SINGAPORE IS EVERYTHING INDIA ISN’T. It is a city and an island and a country, not a “sub-continent.” It is sparkling clean—spitting carries a hefty fine—and traffic jams just don’t happen. It even rains here!
Buddha Relic Temple decorated for the New Year
Singapore is officially Malay but three-quarters of Singaporeans are Chinese and Mandarin vies with English as the lingua franca. Skyscrapers somehow fit nicely among pastel-colored colonial buildings, Buddhist temples and Chinese shophouses.

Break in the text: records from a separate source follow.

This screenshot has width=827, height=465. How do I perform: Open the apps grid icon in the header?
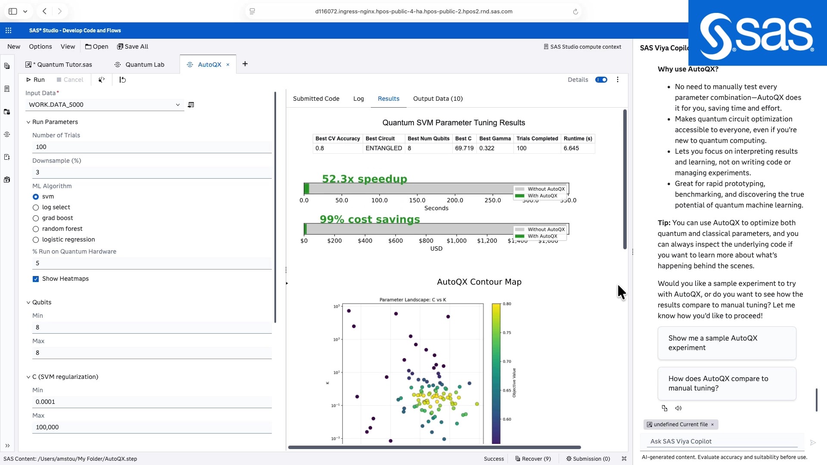pyautogui.click(x=8, y=30)
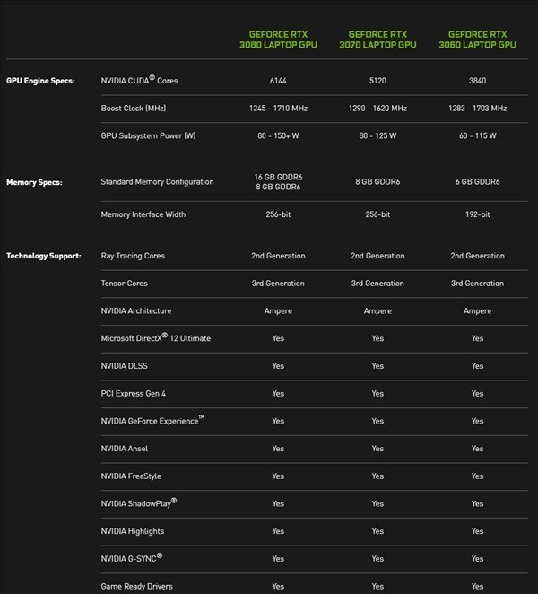The height and width of the screenshot is (594, 538).
Task: Select the Memory Specs section label
Action: point(34,182)
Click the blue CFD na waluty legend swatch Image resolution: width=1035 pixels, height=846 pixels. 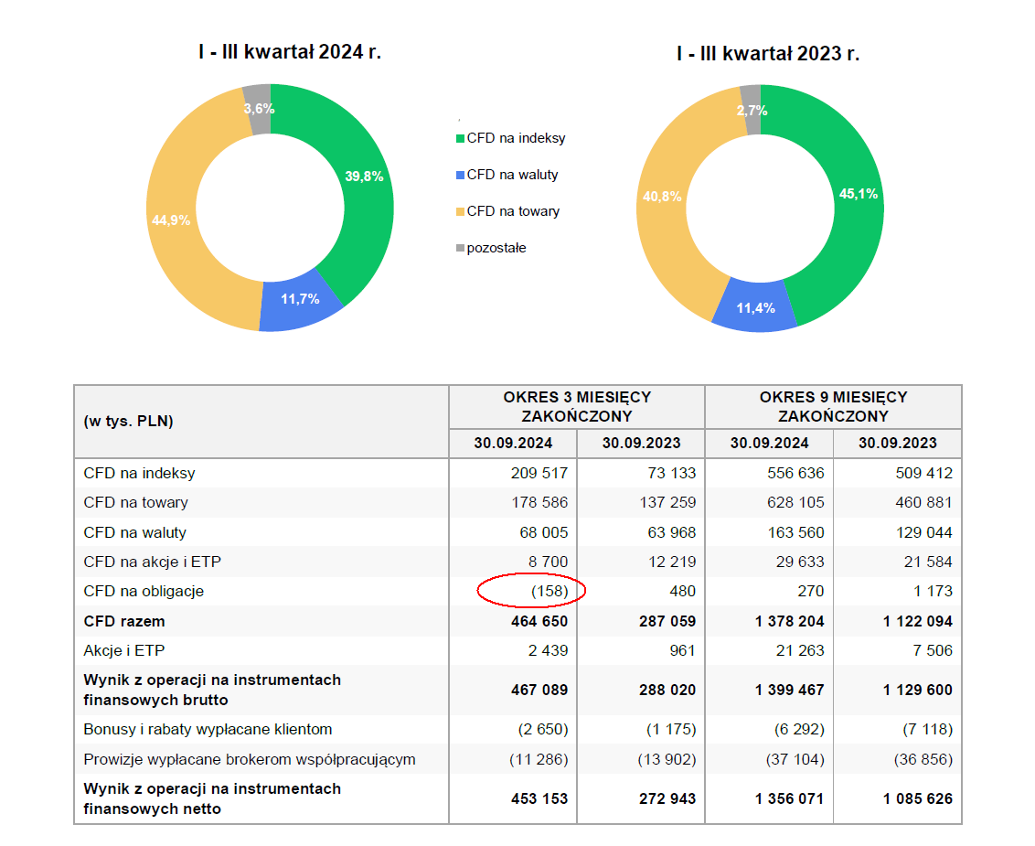(460, 176)
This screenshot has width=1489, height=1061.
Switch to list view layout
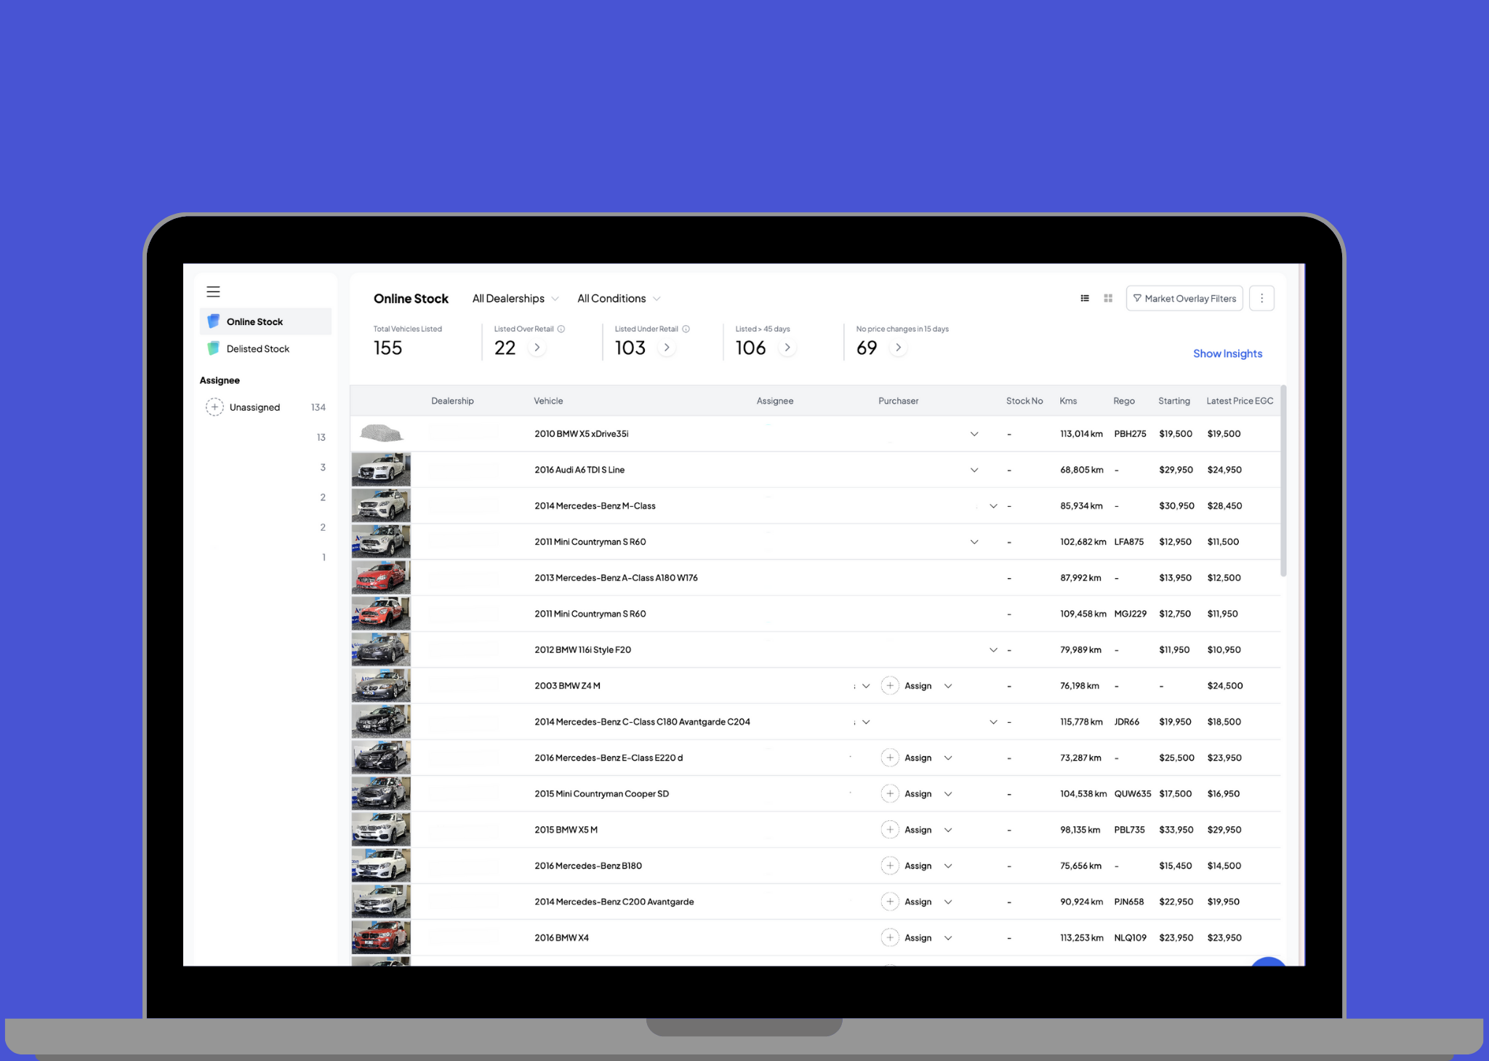pyautogui.click(x=1084, y=297)

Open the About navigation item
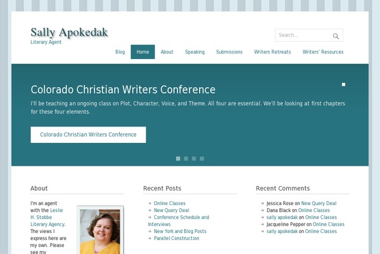(x=167, y=52)
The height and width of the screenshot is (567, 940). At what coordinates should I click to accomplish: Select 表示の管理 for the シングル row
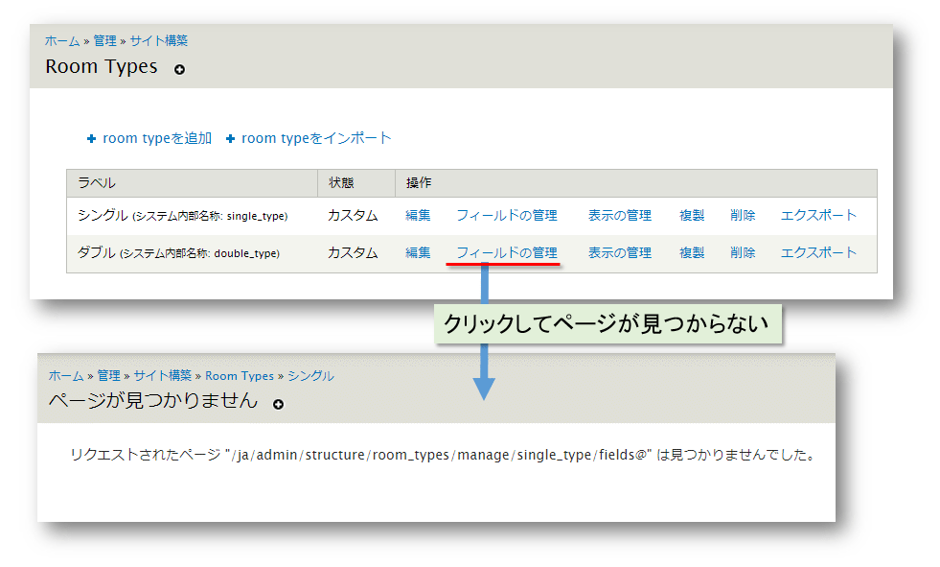(619, 215)
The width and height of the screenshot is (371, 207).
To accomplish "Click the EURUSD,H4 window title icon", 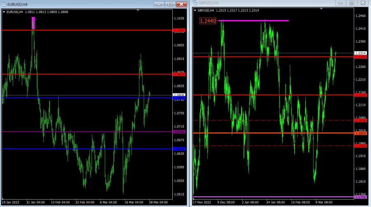I will (4, 4).
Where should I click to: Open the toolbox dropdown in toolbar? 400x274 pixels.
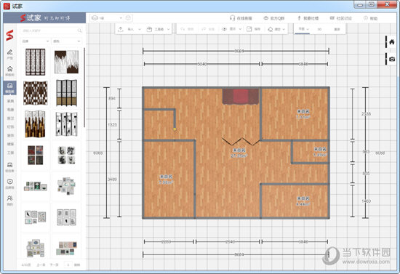tap(158, 29)
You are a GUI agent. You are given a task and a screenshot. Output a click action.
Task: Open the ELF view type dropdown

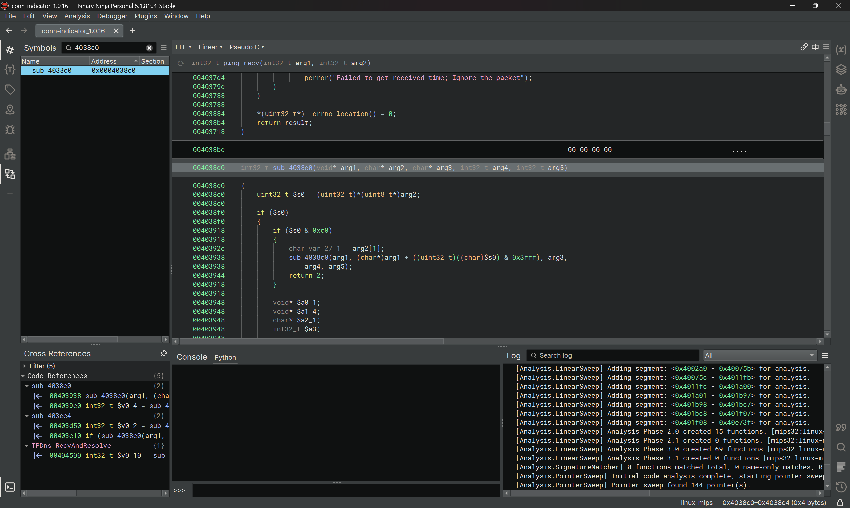183,47
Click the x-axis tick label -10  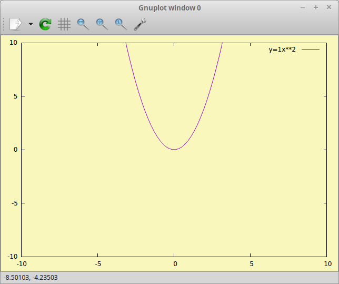[22, 263]
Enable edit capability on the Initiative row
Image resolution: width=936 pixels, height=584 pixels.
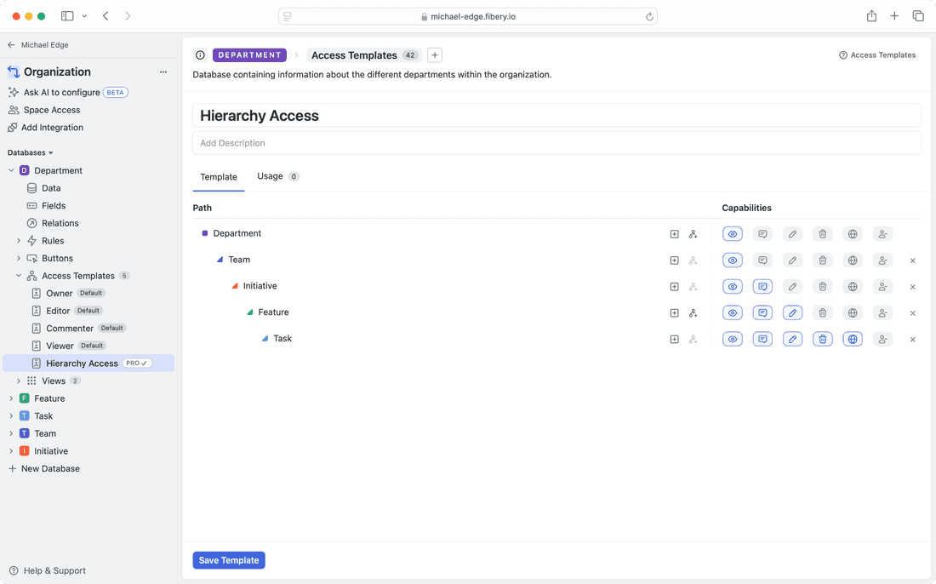792,286
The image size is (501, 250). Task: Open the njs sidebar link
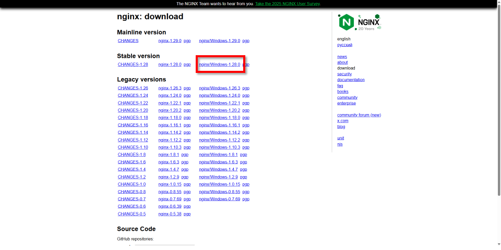pos(339,144)
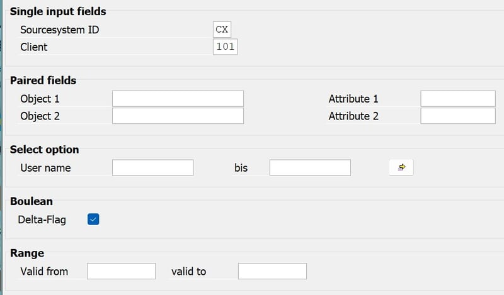Click the 'Single input fields' group header
This screenshot has height=295, width=504.
tap(58, 11)
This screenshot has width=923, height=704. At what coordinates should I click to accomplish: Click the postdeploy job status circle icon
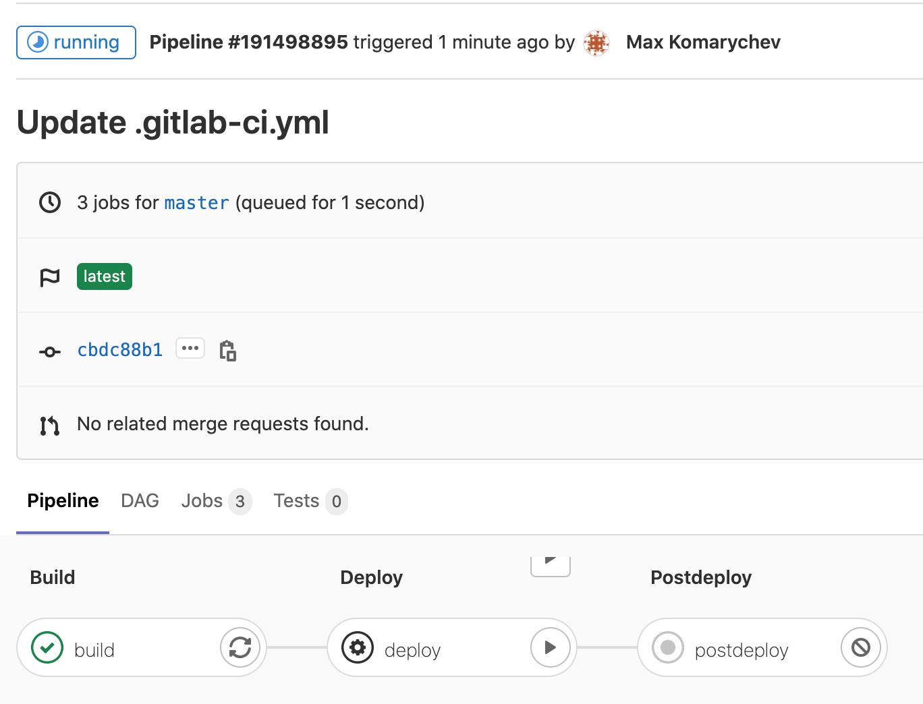click(x=668, y=647)
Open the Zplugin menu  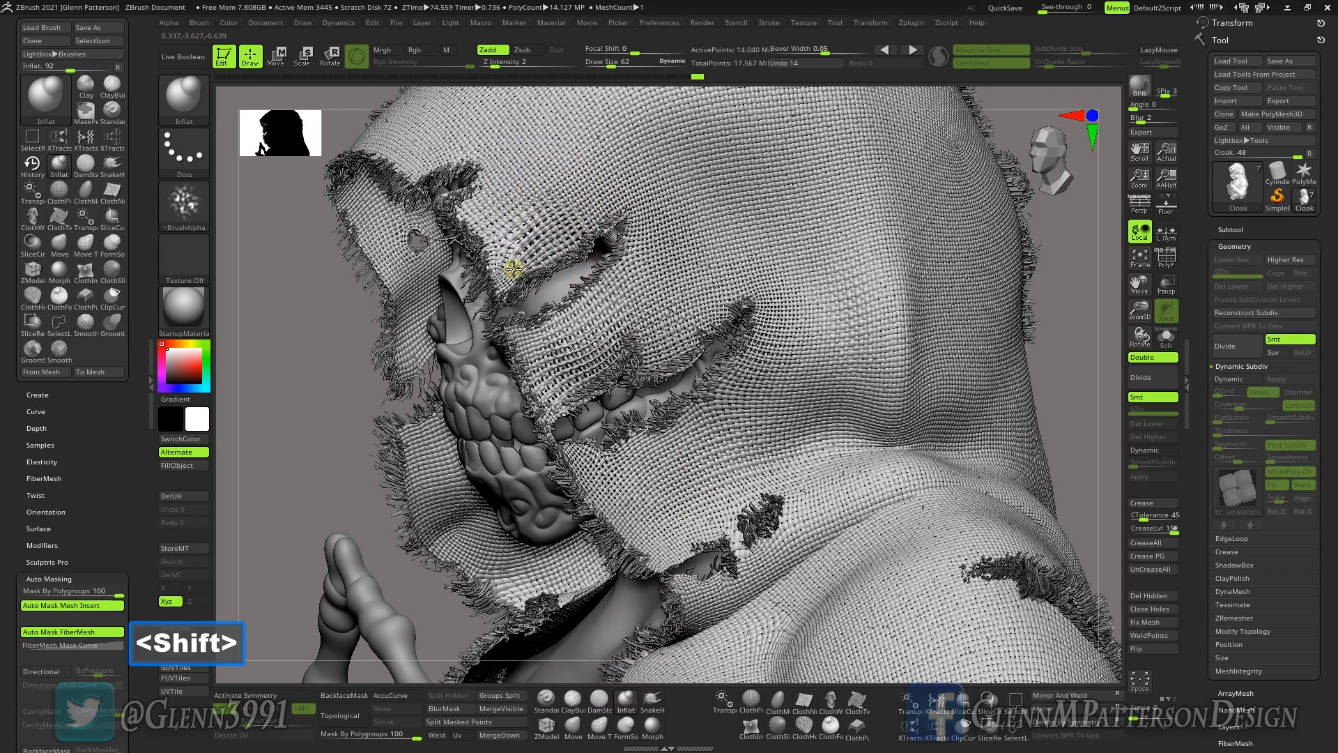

Scarlet Singapore occupies an entire row of shophouses
This time we get to stay in luxury for a while
The Scarlet Singapore is a warren of 80-some mismatched rooms sloping down a row of shophouses in Chinatown. Not only is it charming and the staff ever-so-helpful, when we arrived jet-lagged and stiff from our cramped Air India flight, they let us check in right away. We are just up the street from the stunning Buddha Relic Temple, still decorated from Chinese New Year as is most of Chinatown.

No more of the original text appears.